= To do =
What you give back must match the records below word for word.

= Input records =
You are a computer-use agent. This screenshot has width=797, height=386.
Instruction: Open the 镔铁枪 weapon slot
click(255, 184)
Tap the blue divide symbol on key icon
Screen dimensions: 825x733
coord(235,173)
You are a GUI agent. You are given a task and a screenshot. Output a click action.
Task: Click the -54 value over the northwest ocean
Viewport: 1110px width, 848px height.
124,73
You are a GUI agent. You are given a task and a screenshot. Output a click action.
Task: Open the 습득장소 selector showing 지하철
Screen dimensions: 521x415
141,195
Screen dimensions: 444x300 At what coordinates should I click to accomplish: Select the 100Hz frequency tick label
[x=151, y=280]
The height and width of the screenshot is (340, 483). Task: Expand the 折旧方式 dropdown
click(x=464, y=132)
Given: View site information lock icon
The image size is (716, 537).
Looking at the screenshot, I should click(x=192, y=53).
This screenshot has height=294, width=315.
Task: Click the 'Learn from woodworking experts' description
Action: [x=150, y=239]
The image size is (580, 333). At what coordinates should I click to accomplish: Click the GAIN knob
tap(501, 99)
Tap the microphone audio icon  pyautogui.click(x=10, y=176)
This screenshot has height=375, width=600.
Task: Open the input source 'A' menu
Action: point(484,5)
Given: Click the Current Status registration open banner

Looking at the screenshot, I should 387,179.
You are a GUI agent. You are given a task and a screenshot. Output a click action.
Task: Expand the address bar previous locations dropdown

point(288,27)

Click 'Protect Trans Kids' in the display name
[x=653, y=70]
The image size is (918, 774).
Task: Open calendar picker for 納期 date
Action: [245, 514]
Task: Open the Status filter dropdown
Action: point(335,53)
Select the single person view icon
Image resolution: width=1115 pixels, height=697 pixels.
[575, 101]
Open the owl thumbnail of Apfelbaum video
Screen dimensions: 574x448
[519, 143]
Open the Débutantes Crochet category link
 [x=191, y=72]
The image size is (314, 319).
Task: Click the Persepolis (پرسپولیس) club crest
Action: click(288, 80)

= Result =
You are a computer-use agent. This screenshot has width=797, height=386.
Instruction: Open the 镔铁枪 weapon slot
click(255, 184)
Tap the blue divide symbol on key icon
Screen dimensions: 825x733
coord(235,173)
You are a GUI agent. You are given a task and a screenshot. Output a click action.
Task: Click the -54 value over the northwest ocean
Viewport: 1110px width, 848px height.
124,73
You are a GUI agent. You are given a task and a screenshot. Output a click action.
Task: Open the 습득장소 selector showing 지하철
Screen dimensions: 521x415
141,195
Screen dimensions: 444x300 At what coordinates should I click to accomplish: Select the 100Hz frequency tick label
[x=151, y=280]
The height and width of the screenshot is (340, 483). Task: Expand the 折旧方式 dropdown
click(x=464, y=132)
Given: View site information lock icon
The image size is (716, 537).
Looking at the screenshot, I should click(x=192, y=53).
This screenshot has height=294, width=315.
Task: Click the 'Learn from woodworking experts' description
Action: [x=150, y=239]
The image size is (580, 333). At what coordinates should I click to accomplish: Click the GAIN knob
tap(501, 99)
Tap the microphone audio icon  pyautogui.click(x=10, y=176)
This screenshot has height=375, width=600.
Task: Open the input source 'A' menu
Action: point(484,5)
Given: Click the Current Status registration open banner

Looking at the screenshot, I should 387,179.
You are a GUI agent. You are given a task and a screenshot. Output a click action.
Task: Expand the address bar previous locations dropdown

point(288,27)

Click 'Protect Trans Kids' in the display name
[x=653, y=70]
The image size is (918, 774).
Task: Open calendar picker for 納期 date
Action: [245, 514]
Task: Open the Status filter dropdown
Action: point(335,53)
Select the single person view icon
Image resolution: width=1115 pixels, height=697 pixels.
[575, 101]
Open the owl thumbnail of Apfelbaum video
Screen dimensions: 574x448
[519, 143]
Open the Débutantes Crochet category link
 [x=191, y=72]
The image size is (314, 319).
Task: Click the Persepolis (پرسپولیس) club crest
Action: click(288, 80)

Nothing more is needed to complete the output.